- **Qué se pide**:
Indica, por favor, cuántas líneas de los registros de abajo contienen la palabra "Open", teniendo en cuenta las mayúsculas y minúsculas. Responde solo con el número.

Entradas de datos
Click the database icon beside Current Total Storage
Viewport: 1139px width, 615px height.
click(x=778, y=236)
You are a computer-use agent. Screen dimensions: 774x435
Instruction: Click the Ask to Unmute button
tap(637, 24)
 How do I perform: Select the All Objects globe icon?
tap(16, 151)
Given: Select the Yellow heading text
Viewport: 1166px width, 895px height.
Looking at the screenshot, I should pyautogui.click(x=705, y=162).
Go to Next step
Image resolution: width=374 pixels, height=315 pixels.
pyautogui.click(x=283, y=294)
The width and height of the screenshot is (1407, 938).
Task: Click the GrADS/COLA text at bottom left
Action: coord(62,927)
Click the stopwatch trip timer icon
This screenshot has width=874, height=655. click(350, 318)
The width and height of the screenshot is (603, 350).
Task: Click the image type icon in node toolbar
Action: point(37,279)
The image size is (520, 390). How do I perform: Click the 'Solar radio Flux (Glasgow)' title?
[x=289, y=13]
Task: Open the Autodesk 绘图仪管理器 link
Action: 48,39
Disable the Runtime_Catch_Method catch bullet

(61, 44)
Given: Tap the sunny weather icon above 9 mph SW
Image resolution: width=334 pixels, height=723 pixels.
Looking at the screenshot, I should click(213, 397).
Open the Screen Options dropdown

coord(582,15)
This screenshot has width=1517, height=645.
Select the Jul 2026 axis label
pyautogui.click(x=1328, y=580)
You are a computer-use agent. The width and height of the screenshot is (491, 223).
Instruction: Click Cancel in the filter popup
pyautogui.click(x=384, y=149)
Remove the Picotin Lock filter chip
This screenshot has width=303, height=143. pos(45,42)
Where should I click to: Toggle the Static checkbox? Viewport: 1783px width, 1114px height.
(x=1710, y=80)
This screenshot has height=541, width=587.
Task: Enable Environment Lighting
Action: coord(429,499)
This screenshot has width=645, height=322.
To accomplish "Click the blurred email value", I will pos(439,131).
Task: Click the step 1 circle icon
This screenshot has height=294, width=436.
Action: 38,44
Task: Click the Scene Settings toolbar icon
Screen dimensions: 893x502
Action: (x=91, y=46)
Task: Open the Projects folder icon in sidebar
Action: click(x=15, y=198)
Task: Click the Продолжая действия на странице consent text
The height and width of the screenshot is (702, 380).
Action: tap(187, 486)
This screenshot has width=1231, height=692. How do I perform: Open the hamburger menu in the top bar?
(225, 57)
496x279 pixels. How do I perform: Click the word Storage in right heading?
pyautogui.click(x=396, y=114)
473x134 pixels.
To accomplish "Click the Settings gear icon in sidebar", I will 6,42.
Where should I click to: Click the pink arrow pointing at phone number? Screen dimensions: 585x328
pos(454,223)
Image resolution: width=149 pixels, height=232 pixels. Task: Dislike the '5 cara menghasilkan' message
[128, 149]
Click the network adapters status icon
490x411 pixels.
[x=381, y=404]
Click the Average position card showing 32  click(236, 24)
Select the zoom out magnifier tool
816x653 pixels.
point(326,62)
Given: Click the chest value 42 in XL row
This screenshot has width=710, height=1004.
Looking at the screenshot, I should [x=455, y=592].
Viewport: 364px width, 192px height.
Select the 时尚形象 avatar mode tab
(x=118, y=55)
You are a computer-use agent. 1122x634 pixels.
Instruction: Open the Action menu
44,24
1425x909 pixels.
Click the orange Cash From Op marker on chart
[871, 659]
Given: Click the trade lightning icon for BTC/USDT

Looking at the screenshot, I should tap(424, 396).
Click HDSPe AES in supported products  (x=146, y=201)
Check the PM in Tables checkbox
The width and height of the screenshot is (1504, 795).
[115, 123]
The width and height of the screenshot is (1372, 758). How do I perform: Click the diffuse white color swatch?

- **La respuesta**:
5